The following is background information on the area partly written in the last century so giving some feel of what the area was like.
Some of the areas around Tollard Royal were very dry and people had to carry water a few miles in dry seasons - I don’t know if this applied to Tollard Royal
“This is, I believe, the only place in England 18 miles from a railway station. It takes as long to come from Salisbury as from London to Salisbury. The road is all over a down country and the house here is situated at the top of the highest hills on this high downy country, 800 feet, they say, above the sea. Immediately within sight of the house the country is bleak open downs, below these is an immense extent of beautiful wild wood, the remains of old Cranborne Chase and rough ground with old thorns scattered on the open downs. The estate goes for 20 miles with no neighbours.” (This last phrase must mean no other gentry - there were many small villages in the area).

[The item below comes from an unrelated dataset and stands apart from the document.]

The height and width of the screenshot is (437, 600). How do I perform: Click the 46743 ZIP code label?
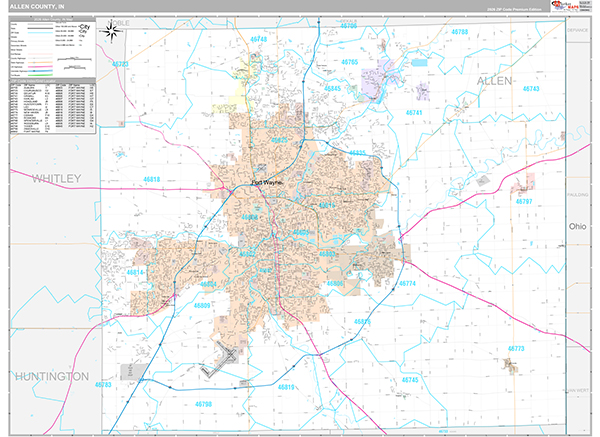coord(531,89)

“By a provision of the will of John Gime, who died in 1746, the great bell of Berwick St John church was to be rung for fifteen minutes at eight o’ clock every night from 10 September to 10 March as a sort of aural lighthouse, a beacon of sound, to guide benighted travellers who had lost their way on the broad rolling uplands of the chase ... this was still performed in the early 1960’s.
“Even by day a trackway could be uncertain .. the best guides .. were ‘Dorsetshire milestones’ - heaps of gravel or chalk .. In 1830 Surtees left the Great Western Turnpike at Blandford where he hired a yellow postchaise in which he was soon passing through divers fields, commons, and opens, and wandering about the tortuous by-roads which all countrymen delight to follow until he found himself on the trackless open down. To his anxious enquiry the post-boy replied, ‘It be all right - the house be just over the hill before us; these ‘ere heaps you see marks the road - they be what we call Dorsetshire milestones’”

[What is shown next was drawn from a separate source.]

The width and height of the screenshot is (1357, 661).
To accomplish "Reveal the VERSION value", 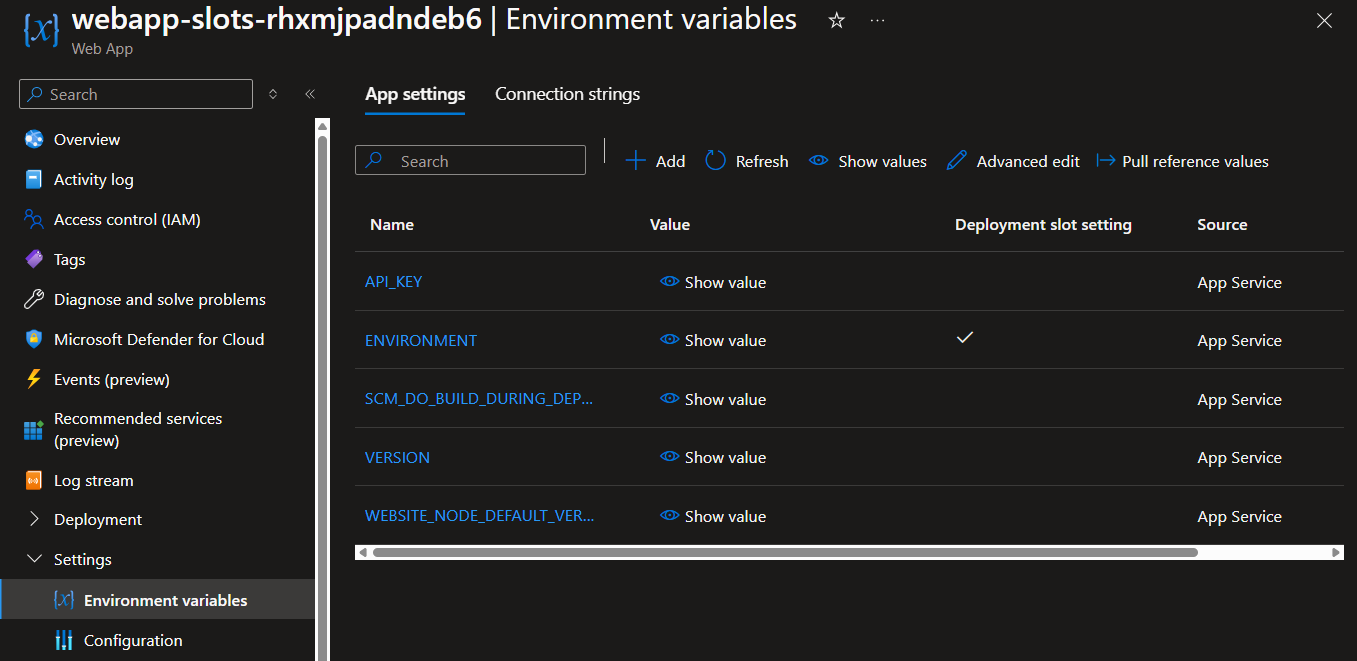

(From Cranborne Chase by Desmond Hawkins p172)
After marrying in Amesbury, Charles and Emma remained there, having three daughters that I know of. Fanny was their first, born in 1874 or 1875, about a year after they married. Alice Amelia was born on the 5th of March, 1876 and Florence in 1878 or 1879 [census].
On Alice’s birth certificate Charles is given as a Journeyman Carpenter and in the 1881 census he was a Journeyman Carpenter and Joiner.
Apparently there was also a brother Alf who was put into a Dr Barnado’s home with two sisters. I do not know what happened to Charles and Emma but the fact that some of their children were put into Barnado’s homes implies that they either died young or were very poor. [Harry Workman]
Harry Workman remembers going with his mother Alice nee Burbidge to where her father Charles was buried in a paupers grave but I do not know when Charles or Emma died.
Some of the children went to Canada on a Dr Barnado’s trust where contact was lost. Later Bill and Marion Workman wrote to the Mayor of Toronto for help in finding Alf and the Mayor wrote back saying he knew Alf Burbidge. He had been successful in business but had no family. They wrote to him and Marion received a reply. He was planning to come to England with a nephew but died before the trip. When looking through his effects they found letters he had written that his housekeeper had hidden because she was hoping for some of his wealth and was worried that he’d leave it to people in England if they kept writing. [Harry, Marion or Bill Workman]
I don’t have any more information on Charles and Emma and the only other information I have on their children is on Alice after she met Oliver Workman which is covered above.